As Lost Abbey's Tomme Arthur noted, brewery tasting rooms without restaurants hadn't previously been inspected by health officials or ordered to comply with strict restaurant building codes. Now, they faced costly renovations such as installing floor drains and industrial sinks, which can cost hundreds of thousands of dollars because of the complex plumbing that can be involved.

Thankfully, Gov. Jerry Brown earlier this week signed the Tasting Room Bill (AB 1014) into law, which eliminates the requirement to install restaurant grade equipment.

The California Small Brewers Association noted, "This is a common sense law that garnered bipartisan support at the Capitol. Yet another example that good beer brings people together."

Realistically, the vast majorities of breweries were not following the stringent codes to begin with. After speaking to a number of Bay Area breweries, SFoodie believes the new law is simply nullifying code requirements that were largely being ignored anyway.

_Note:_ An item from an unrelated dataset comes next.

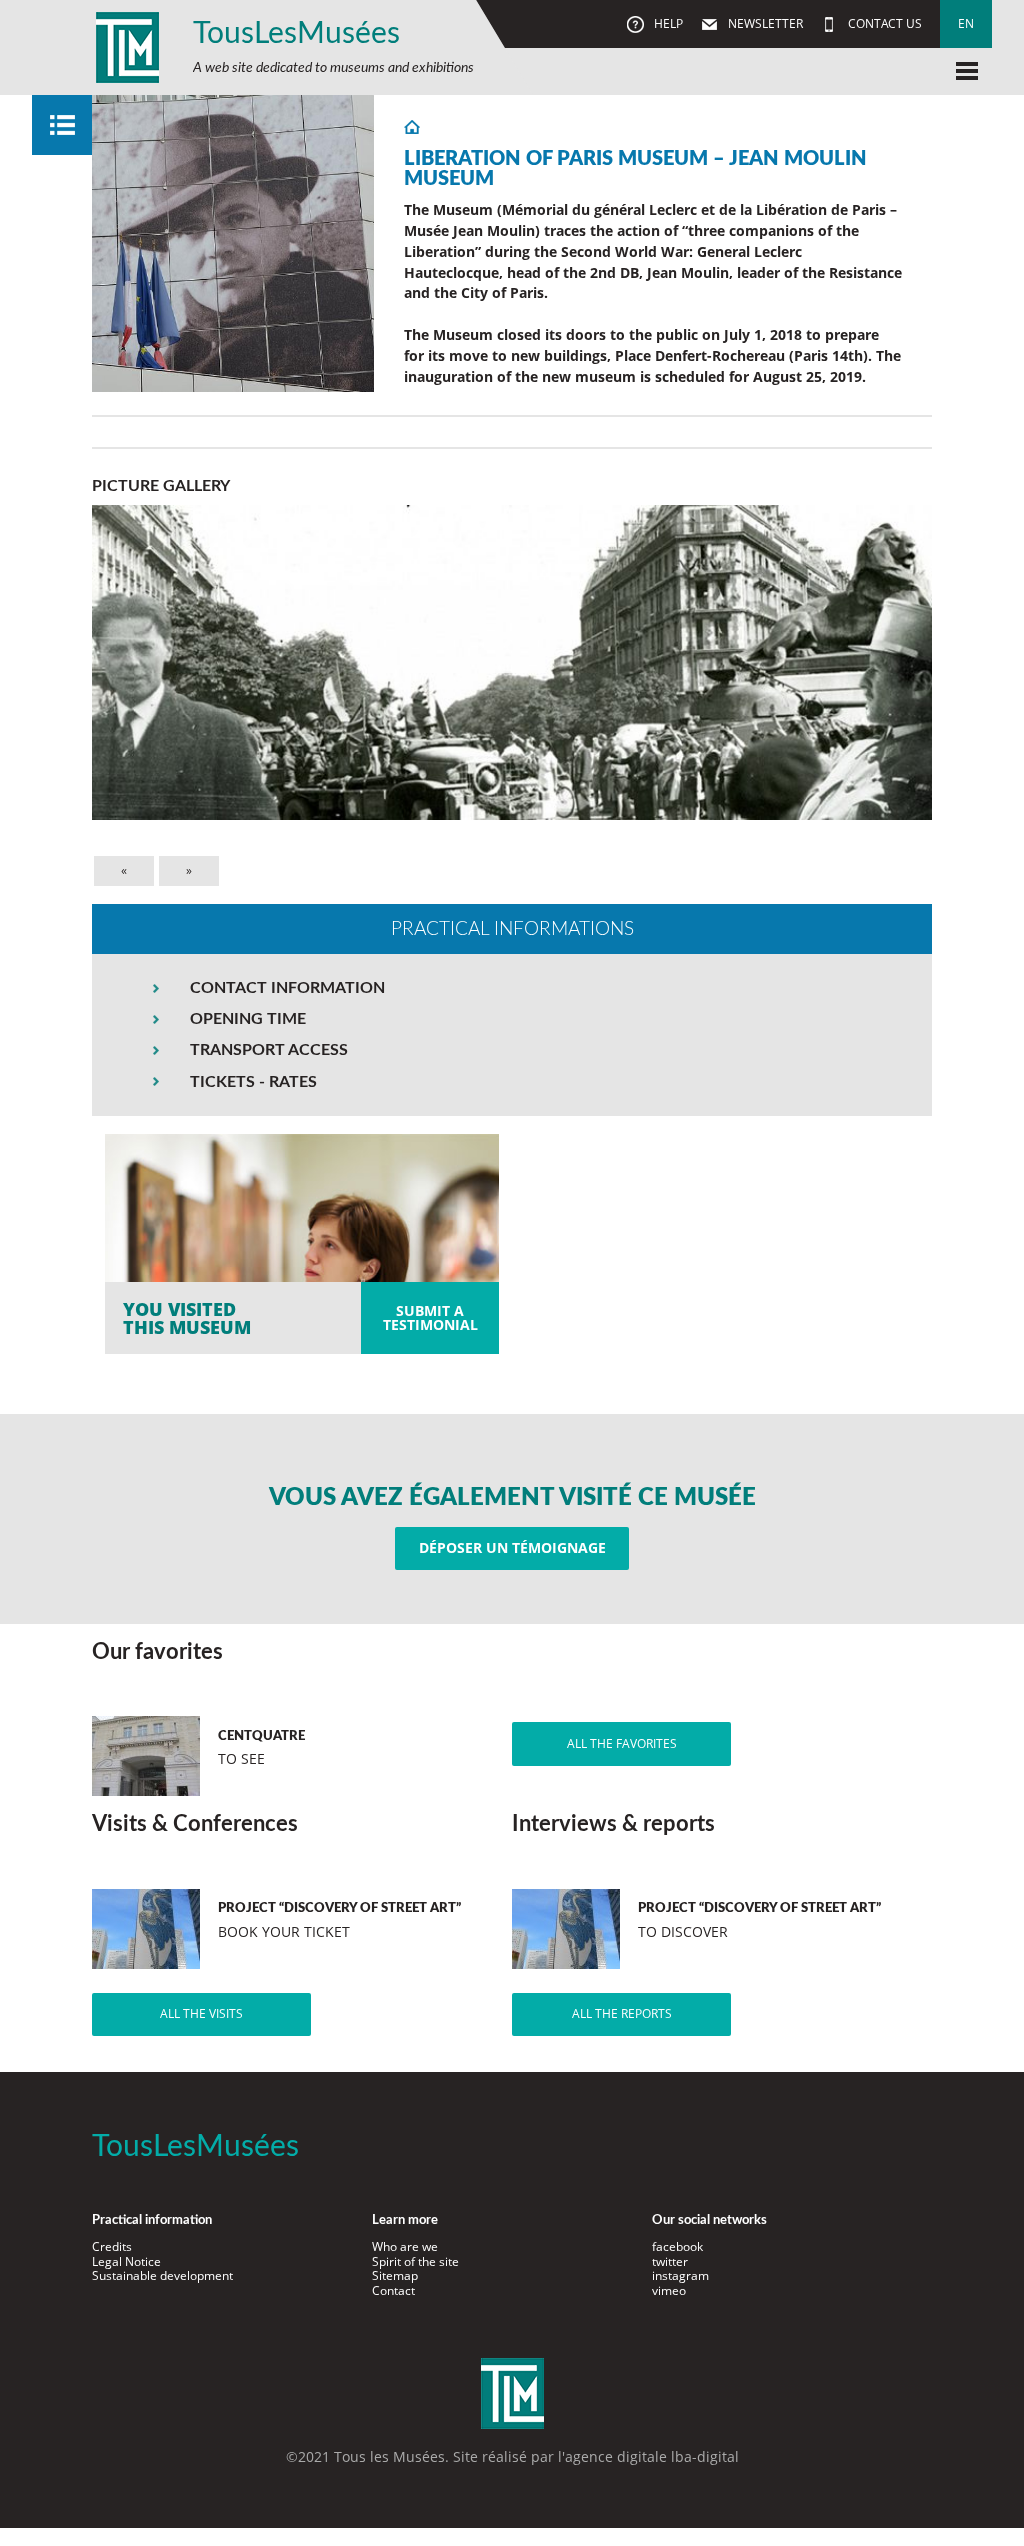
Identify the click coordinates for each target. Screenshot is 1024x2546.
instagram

Some newer tasting rooms, however, bore the burden of expensive buildouts. Not knowing when or if the bill would pass, Drake's Brewery built its new Barrel House to restaurant specs.

Drake's manager John Martin told SFoodie that it took seven trips to the Health Department and substantial architect, construction, and permit fees to get the tasting room up and running. Martin said the bill came "too late for Drake's, but other breweries will have an easier time in the future, which is great."

The bill places brewery tasting rooms on equal footing with winery tasting rooms, which were already exempted from the stringent health code requirements.

[Cue dramatically garbled astronaut voice] "One small step for beer tasting rooms, one giant leap for craft brewing."


----------



## Alias (Aug 8, 2011)

Roll out the barrel.........we'll have a barrel of fun.......


----------